§ **Task requirements**:
Search the records for the string "agent", then copy each line that has it.

Stored items:

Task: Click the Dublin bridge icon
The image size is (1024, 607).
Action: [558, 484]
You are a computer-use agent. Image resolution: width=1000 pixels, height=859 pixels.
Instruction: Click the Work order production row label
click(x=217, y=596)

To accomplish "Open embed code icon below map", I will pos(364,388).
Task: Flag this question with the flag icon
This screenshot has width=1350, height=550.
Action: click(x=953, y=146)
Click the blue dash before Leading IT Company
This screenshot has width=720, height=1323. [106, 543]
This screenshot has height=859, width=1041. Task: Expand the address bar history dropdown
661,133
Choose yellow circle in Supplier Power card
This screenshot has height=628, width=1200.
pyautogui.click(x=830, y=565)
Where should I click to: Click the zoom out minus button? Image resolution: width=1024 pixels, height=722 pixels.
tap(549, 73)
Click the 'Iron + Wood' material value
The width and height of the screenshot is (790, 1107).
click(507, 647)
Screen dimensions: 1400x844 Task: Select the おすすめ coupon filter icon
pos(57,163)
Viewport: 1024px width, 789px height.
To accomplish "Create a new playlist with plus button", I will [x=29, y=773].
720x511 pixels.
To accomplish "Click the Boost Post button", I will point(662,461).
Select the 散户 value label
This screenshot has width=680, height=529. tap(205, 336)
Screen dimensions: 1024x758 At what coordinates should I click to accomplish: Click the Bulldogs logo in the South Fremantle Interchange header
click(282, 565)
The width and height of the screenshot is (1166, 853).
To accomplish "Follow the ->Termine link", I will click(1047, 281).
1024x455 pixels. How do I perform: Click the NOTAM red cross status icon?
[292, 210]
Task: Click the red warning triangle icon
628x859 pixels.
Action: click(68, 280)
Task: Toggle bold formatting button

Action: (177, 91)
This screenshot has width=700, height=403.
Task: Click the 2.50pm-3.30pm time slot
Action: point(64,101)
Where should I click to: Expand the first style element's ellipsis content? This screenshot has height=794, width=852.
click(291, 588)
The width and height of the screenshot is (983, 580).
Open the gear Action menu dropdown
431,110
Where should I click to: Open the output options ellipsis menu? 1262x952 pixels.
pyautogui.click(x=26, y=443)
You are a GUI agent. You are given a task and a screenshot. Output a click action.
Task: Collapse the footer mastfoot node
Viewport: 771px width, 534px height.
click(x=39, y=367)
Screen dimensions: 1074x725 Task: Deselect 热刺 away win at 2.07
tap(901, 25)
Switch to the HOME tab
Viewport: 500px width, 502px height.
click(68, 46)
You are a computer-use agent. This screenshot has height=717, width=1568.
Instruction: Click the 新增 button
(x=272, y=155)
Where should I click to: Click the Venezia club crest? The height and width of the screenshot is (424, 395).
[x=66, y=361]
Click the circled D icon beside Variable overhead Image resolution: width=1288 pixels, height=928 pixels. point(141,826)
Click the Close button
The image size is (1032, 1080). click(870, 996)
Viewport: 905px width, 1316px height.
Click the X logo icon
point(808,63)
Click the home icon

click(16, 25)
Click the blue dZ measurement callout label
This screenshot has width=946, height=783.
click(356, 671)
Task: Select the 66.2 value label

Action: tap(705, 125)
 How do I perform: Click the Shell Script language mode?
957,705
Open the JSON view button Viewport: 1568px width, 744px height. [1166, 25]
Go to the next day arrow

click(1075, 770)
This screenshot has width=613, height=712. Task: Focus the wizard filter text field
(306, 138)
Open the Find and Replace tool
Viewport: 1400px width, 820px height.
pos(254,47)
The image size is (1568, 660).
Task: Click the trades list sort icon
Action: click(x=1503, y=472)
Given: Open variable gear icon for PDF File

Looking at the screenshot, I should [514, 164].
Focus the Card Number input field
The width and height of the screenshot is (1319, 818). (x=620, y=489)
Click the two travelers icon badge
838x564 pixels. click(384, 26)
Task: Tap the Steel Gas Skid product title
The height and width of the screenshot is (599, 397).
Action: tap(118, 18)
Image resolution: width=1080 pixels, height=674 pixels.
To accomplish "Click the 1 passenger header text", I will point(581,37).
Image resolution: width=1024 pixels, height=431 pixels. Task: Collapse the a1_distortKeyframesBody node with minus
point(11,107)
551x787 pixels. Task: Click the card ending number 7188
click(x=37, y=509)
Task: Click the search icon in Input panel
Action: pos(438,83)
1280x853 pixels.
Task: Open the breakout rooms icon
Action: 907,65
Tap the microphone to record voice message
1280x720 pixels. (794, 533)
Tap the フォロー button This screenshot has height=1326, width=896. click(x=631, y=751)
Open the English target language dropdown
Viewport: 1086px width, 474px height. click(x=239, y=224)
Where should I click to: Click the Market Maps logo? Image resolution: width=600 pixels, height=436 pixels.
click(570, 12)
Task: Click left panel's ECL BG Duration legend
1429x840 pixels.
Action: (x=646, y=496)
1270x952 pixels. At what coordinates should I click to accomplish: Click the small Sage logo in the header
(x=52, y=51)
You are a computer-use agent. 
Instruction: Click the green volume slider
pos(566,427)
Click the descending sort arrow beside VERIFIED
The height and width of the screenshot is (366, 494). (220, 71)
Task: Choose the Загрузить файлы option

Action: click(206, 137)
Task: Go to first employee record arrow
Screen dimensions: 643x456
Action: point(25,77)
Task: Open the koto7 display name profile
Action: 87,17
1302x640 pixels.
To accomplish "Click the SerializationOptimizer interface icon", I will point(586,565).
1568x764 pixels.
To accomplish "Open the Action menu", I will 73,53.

§ **Written response**:
You are a computer-use agent. Image resolution: width=1000 pixels, height=859 pixels.
You are a GUI agent. You are given a task and a screenshot. Output a click action.
You are a computer-use agent. This screenshot has height=717, width=1568.
You are a computer-use agent. 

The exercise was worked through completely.